**Stated problem**
In the stretch of the listing from the line containing "Image resolution: width=1306" through the end, swap "Create folder" for "New folder" and leave everything else unchanged. Give back only those lines.

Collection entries
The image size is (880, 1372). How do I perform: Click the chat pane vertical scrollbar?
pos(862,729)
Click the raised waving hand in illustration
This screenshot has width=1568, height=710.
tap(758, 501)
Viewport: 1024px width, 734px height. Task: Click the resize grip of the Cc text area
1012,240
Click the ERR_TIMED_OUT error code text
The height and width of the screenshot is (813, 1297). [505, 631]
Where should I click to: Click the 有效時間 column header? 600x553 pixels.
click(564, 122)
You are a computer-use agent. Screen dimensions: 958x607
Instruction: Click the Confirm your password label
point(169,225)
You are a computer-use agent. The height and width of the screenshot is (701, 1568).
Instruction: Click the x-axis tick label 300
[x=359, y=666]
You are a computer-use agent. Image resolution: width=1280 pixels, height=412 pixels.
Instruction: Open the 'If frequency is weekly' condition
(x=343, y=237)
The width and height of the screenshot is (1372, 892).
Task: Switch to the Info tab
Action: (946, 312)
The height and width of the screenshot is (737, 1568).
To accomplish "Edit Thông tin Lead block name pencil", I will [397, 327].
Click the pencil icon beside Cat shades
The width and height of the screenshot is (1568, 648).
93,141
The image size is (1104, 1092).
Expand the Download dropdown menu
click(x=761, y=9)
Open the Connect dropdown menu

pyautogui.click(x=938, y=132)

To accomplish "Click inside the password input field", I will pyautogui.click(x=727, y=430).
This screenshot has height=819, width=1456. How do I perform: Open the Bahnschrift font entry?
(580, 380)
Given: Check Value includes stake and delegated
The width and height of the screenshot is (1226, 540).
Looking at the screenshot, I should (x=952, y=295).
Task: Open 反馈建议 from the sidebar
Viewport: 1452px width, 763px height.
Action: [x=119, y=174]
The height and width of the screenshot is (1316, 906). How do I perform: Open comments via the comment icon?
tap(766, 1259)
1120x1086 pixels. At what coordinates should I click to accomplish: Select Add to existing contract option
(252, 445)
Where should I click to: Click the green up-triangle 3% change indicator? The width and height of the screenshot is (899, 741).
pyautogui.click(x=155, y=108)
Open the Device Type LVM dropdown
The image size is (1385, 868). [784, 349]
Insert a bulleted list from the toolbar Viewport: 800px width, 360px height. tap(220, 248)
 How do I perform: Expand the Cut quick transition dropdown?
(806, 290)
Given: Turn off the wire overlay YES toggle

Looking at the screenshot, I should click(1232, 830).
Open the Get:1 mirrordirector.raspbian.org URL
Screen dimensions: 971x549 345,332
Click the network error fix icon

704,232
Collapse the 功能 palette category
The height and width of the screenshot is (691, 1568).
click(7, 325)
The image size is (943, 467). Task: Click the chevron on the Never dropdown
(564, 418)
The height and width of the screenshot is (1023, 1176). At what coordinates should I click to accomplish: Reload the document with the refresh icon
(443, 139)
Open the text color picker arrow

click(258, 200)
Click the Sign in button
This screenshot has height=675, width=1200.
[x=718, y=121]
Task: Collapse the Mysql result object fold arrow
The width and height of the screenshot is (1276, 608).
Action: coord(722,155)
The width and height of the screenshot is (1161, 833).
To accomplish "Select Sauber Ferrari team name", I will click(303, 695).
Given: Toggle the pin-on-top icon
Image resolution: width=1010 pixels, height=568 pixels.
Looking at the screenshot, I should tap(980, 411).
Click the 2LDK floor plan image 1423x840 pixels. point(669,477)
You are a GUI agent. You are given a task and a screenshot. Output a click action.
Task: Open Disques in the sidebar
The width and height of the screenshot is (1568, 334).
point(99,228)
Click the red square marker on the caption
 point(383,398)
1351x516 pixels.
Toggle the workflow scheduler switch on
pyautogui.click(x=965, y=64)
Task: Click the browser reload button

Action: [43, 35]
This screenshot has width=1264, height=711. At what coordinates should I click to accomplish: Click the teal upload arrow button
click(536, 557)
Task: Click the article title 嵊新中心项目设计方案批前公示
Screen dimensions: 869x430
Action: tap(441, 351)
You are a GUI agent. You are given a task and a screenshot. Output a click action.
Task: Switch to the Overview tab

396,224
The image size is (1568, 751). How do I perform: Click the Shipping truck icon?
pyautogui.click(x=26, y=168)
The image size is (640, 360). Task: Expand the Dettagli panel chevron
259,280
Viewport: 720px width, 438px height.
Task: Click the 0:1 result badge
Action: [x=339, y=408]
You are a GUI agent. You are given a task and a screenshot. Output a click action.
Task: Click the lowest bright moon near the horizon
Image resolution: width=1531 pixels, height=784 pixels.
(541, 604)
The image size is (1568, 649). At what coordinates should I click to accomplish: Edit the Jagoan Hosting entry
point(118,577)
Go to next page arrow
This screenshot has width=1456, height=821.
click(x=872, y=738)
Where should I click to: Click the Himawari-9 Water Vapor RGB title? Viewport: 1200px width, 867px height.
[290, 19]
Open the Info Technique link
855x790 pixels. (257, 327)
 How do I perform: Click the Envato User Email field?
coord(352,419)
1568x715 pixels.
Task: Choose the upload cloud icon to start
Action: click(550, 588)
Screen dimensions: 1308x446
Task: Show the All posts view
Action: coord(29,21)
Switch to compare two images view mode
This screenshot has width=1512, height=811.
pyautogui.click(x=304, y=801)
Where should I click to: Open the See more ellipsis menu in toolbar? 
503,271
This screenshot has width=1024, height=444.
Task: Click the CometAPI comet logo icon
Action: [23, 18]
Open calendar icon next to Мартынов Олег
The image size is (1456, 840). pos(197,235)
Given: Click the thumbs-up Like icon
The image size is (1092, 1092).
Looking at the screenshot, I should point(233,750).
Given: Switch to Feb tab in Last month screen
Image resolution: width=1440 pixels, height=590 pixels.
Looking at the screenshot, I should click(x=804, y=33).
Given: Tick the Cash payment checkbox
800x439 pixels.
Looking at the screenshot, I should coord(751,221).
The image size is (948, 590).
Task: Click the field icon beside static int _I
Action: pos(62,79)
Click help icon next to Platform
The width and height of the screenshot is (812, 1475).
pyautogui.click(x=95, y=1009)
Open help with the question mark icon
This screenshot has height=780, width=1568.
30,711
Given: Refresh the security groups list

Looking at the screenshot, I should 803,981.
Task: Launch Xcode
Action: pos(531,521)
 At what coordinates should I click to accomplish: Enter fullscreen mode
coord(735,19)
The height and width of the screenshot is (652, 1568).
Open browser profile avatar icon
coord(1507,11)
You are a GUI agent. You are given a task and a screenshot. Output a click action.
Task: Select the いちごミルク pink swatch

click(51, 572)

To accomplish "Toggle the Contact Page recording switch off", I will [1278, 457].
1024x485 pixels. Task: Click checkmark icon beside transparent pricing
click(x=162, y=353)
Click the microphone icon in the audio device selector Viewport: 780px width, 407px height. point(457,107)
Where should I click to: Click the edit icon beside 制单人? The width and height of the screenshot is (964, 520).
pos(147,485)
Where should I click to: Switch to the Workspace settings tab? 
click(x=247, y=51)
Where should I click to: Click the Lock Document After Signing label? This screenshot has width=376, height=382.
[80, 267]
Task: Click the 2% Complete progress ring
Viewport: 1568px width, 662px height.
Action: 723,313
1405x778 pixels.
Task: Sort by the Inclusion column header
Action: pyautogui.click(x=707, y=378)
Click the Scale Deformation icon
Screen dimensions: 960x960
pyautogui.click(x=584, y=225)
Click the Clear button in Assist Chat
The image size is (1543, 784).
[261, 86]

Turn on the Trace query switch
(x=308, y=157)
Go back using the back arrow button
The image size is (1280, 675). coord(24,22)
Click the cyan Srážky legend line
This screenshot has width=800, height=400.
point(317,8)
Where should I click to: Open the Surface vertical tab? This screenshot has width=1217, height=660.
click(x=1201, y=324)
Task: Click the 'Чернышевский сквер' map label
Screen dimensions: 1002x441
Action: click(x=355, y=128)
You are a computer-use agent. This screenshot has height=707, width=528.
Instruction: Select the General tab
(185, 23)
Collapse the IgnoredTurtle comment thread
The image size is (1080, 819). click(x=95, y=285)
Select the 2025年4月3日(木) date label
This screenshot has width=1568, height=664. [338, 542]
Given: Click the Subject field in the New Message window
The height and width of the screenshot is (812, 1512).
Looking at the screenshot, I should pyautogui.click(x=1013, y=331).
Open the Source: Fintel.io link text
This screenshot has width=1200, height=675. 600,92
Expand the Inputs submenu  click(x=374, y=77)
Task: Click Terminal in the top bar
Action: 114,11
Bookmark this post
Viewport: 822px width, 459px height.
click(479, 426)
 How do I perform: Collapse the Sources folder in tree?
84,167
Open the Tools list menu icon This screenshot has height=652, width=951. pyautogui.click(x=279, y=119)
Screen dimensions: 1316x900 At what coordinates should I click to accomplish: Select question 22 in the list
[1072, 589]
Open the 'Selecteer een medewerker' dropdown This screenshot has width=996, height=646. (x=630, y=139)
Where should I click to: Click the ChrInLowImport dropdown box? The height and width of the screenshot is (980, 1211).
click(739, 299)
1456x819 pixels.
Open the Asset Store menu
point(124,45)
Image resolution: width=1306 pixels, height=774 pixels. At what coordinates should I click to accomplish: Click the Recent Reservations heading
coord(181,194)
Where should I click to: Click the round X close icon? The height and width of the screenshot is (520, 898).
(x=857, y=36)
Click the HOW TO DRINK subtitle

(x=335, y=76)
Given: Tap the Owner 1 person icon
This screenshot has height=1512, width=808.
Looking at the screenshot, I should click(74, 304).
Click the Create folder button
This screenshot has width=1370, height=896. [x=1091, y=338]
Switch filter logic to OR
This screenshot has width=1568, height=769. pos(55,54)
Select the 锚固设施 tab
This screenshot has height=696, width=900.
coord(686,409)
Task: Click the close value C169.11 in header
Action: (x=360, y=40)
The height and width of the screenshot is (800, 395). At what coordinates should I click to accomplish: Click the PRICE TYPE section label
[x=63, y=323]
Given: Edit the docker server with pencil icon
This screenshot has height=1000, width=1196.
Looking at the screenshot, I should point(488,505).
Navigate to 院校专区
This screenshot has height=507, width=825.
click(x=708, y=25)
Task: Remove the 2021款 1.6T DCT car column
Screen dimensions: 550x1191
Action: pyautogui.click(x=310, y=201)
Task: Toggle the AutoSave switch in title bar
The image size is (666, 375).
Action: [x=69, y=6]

**Complete output**
Image resolution: width=1306 pixels, height=774 pixels. At what coordinates should I click to accomplish: Click the Recent Reservations heading
coord(181,194)
Where should I click to: Click the round X close icon? The height and width of the screenshot is (520, 898).
(x=857, y=36)
Click the HOW TO DRINK subtitle

(x=335, y=76)
Given: Tap the Owner 1 person icon
This screenshot has height=1512, width=808.
Looking at the screenshot, I should click(74, 304).
Click the New folder button
This screenshot has width=1370, height=896. [x=1091, y=338]
Switch filter logic to OR
This screenshot has width=1568, height=769. pos(55,54)
Select the 锚固设施 tab
This screenshot has height=696, width=900.
coord(686,409)
Task: Click the close value C169.11 in header
Action: (x=360, y=40)
The height and width of the screenshot is (800, 395). At what coordinates should I click to accomplish: Click the PRICE TYPE section label
[x=63, y=323]
Given: Edit the docker server with pencil icon
This screenshot has height=1000, width=1196.
Looking at the screenshot, I should point(488,505).
Navigate to 院校专区
This screenshot has height=507, width=825.
click(x=708, y=25)
Task: Remove the 2021款 1.6T DCT car column
Screen dimensions: 550x1191
Action: pyautogui.click(x=310, y=201)
Task: Toggle the AutoSave switch in title bar
The image size is (666, 375).
Action: [x=69, y=6]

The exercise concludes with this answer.